We haven’t done it for one reason. To assign direct pricing to our services commoditizes them. We sell our creativity by the hour; nothing less, nothing more. We empathize quite directly with our potential clients who desire a starting place in regards to pricing, but it just can’t be done while staying true to the original intent of our business.
Still, our pricing is not a closely guarded secret. If you’re a competitor, call us today. We’ll quite directly tell you what we charge for various services. We’re not concerned at all with our competitors knowing our pricing, we’re only concerned with making our creativity, angst, smarts, love, ideas, and history into another item on the shelf at WalMart.
Losing a big client
The 80/20 rule applies to most things in business. 80% of your profit comes from 20% of your clients. If you’re in the unfortunate position to have a high percentage of your profit coming from a single client, it can be scary.
The best advice we think you can take is to just ride it out, knowing that it might stop. We’ve been through that cycle several times, and it seems things always eventually equalize themselves. You should look for those brief windows of opportunity to make the profit that is according to the risk.
If you make a substantial amount of profit during a brief ride on a big client, it will help sustain you through the inevitable turn to a more sustainable ratio of earnings.
Not finding great employees
Terrifying right? You have several rock stars in your company, and you’ll never find another one, right? Maybe…
Good employees are incredibly hard to find. We get 3-5 resumes a week on average. But we still fire clients, turn down work, and have a staff of 7. We often give test projects, review portfolios, and correspond with potential new hires. If someone calls, we say “yes, we’re hiring!” but we very rarely hire anyone.
Right now, we would love to hire a great identity designer, a great programmer, and maybe a new AE. But we just haven’t found the right match yet for any of the positions. (oh yeah, and our intern went back to KU, so that would be nice, too.)
Are we worried we’ll never find another rock star? Not really. We’ll keep talking to people, looking at portfolios, and giving test projects. Eventually, maybe we’ll find another great person to fill a position. When we do, we might take on a bit more work, but until then, we can keep our throttle, and our pricing set to our current capacity.

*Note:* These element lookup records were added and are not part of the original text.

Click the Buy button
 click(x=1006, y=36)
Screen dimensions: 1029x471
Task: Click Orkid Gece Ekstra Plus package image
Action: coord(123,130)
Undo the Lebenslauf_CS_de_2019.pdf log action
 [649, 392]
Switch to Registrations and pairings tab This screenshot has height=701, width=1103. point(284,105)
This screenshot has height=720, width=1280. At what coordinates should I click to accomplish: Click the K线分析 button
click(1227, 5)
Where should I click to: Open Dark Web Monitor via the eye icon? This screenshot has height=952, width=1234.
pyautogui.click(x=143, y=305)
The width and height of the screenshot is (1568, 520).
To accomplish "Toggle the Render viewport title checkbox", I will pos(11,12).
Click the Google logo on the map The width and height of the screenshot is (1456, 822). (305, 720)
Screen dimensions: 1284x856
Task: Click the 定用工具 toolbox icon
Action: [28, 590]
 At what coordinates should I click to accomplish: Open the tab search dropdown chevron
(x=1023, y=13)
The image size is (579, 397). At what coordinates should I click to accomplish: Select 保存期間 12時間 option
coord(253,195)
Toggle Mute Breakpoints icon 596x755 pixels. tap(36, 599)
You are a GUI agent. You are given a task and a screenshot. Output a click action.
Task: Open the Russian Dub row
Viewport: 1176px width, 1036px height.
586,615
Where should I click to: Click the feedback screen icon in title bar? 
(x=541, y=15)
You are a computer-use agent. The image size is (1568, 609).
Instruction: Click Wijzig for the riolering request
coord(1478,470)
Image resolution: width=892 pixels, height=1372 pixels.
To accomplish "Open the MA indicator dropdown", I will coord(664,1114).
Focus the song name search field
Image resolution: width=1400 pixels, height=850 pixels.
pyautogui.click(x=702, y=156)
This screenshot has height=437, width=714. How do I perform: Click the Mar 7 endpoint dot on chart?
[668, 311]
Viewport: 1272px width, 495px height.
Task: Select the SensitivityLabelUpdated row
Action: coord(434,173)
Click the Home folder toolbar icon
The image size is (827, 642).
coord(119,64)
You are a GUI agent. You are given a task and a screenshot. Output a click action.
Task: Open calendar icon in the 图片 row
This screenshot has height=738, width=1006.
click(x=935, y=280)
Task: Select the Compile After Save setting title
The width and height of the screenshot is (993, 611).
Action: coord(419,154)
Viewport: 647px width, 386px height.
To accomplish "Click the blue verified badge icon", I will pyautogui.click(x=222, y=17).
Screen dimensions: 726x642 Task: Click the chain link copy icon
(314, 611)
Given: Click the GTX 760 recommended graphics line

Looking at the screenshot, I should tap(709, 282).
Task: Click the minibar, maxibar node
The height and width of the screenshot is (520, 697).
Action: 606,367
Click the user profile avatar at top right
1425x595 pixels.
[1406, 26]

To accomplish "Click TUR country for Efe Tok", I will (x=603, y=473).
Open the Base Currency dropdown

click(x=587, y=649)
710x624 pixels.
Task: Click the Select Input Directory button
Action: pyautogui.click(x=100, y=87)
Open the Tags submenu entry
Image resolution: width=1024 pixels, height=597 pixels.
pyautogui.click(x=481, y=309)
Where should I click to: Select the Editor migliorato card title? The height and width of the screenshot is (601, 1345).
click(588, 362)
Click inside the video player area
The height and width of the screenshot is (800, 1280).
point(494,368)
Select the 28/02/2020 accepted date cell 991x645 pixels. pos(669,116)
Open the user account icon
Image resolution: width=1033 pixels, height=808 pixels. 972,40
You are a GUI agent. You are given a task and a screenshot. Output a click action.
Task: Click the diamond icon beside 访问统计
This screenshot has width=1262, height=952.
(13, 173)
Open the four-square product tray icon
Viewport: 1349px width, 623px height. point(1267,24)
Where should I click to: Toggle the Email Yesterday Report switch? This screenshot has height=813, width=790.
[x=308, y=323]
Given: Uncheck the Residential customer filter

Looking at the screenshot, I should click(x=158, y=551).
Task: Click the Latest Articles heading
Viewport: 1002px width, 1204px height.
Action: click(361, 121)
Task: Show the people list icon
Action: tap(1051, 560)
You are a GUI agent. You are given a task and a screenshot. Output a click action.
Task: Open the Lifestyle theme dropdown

Giving employees too much power
Each employee you trust with vital company info is an opportunity to get burnt. Each time you get burnt, you’re more likely to trust less. We know of several studios who got their start based off of their former employers benevolence, and ignorance. It’s business. You win, or you lose.
We really like this quote from the Tao as it pertains to trust:
“If you don’t trust the people, you make the people untrustworthy.”
We’ve been burnt. We’ve heard rumors about us. We’ve lost clients to former employees and partners. It doesn’t matter…
We’ve never lost a thing that we wouldn’t have willingly given if we had been honestly asked. The people who work at Entermotion right now are shining best friends. If something goes afoul later, so be it. The important thing is that we don’t stand in the way of each other doing the most amazingly gratifying, and good work we can do right now. Deceit and paranoia are crippling and foolish things to keep in a creative environment.
Losing quality
First off, please do fear this. Don’t ever stop fearing it. Quality is the one thing that you have to offer. Almost anybody can crap out a digital file these days. There are so many software crutches on the shelves that you could buttress all the businesses with poor taste up for a hundred years with just one shelf at a Best Buy.
We’re designers, programmers, copy writers. It’s a proud devout industry based on consistency, craft, excellence, and expertise. There’s simply no better profession in the modern workplace than to be involved in the design of identity, collateral, text, programming, or graphics.
But as you accept the tenets of our profession, you have to make one simple, and unwavering covenant with your conscience. You absolutely must compromise once in a while. You work diligently to hone your tastes and quality control to an explicit edge better than your peers, but it’s the client who pays the bills. Never compromise your basic principles on a big picture item, but you must gain perspective on how to lose an occasional battle and still win the war.